6. In Addition To The Muse of Nightmares (The Sequel To Strange the Dreamer), She Has Other Projects In The Works

"There are always so many ideas percolating," she says. "I wish I could write faster and bring more of them to life! I have a partially written adult novel I’m keen to finish. It’s not high fantasy, but contemporary with a thread of fantasy. I started it on my first book tour (for Daughter of Smoke & Bone), and wrote more of it on my last book tour (for Dreams of Gods & Monsters). I can feel it growing and developing even when I have to take years away from it. But it’ll be next. And after that a standalone young adult novel that’s sci-fi with a historical setting, a little bit Dickens and a little bit HG Wells.
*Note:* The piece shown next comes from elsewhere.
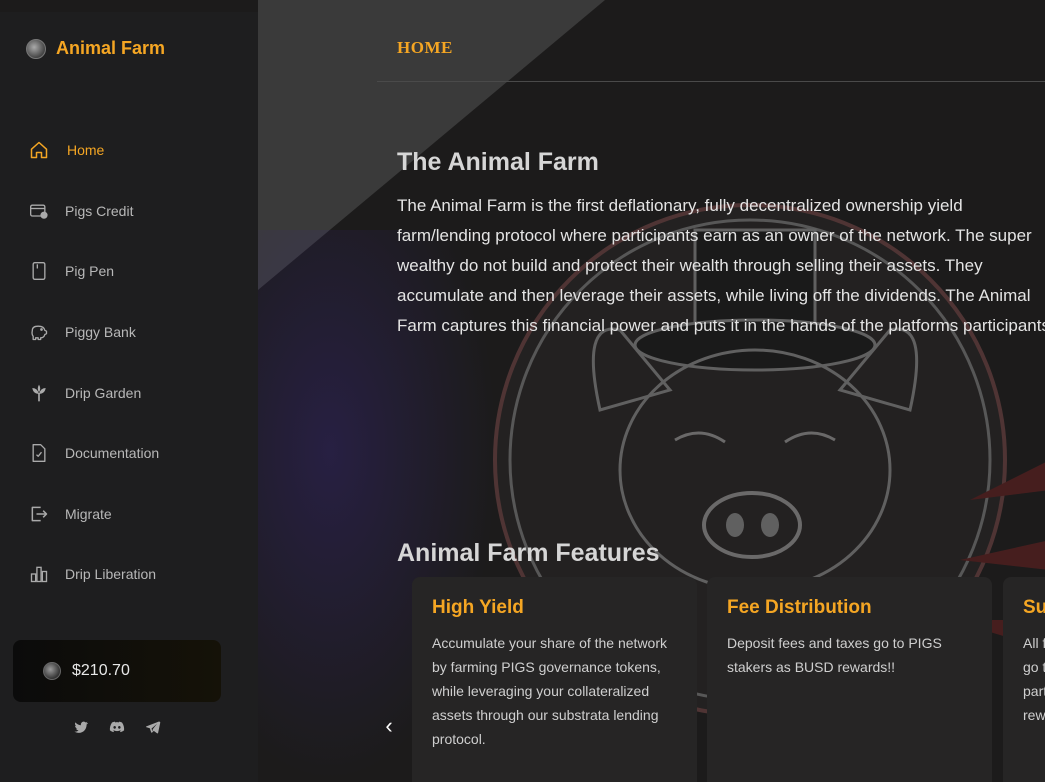  I want to click on brand: Animal Farm, so click(96, 48).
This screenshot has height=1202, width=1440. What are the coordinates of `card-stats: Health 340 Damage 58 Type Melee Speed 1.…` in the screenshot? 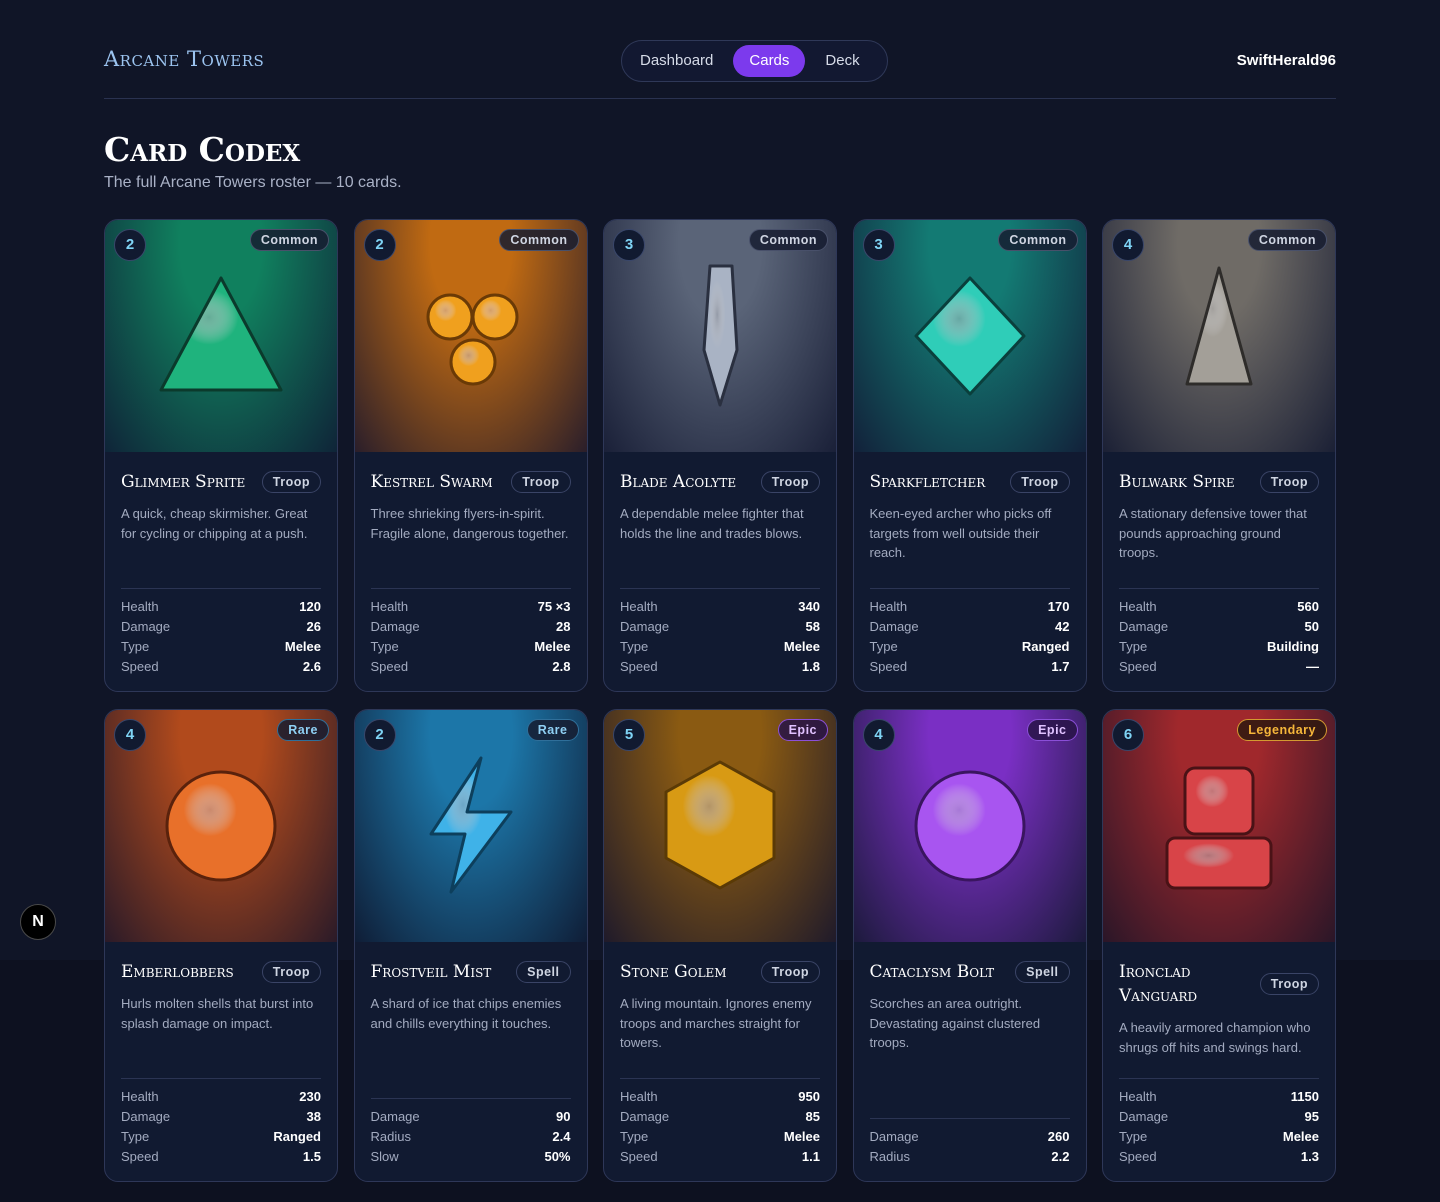 It's located at (720, 632).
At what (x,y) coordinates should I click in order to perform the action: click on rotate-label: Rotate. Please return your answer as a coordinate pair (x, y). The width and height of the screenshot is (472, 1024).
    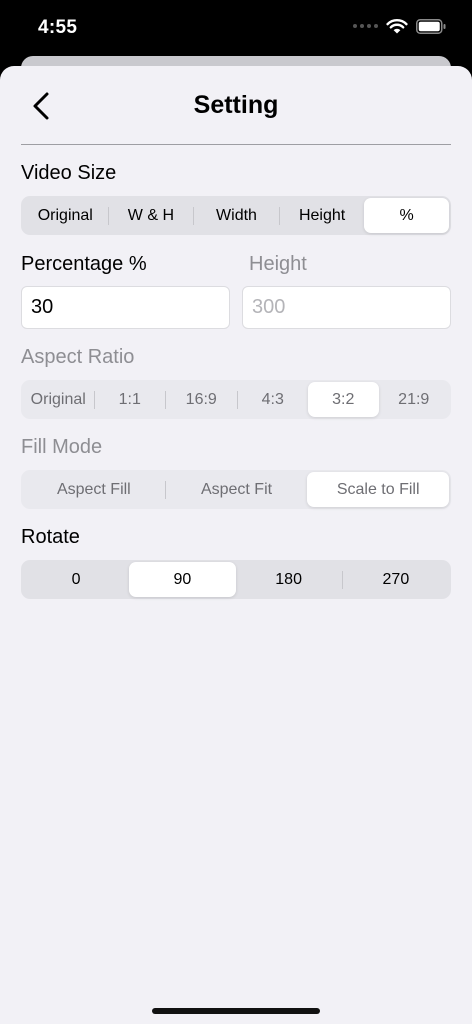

If I could stop time, I’d also love to write some of the stories within Strange the Dreamer, like the mahalath myth and the wingsmiths, and even little glimpses of tales, like the centaur and the lady who are regulars in the marketplace 'Dreamer’s Weep.' What’s their story? Maybe that collection would be called 'Miracles for Breakfast' and look like the book that Thyon takes from Lazlo! Oh, and I really miss Karou and everyone, and daydream about writing a Mik & Zuzana wedding novella."

Strange The Dreamer is out March 28 from Little, Brown Books for Young Readers.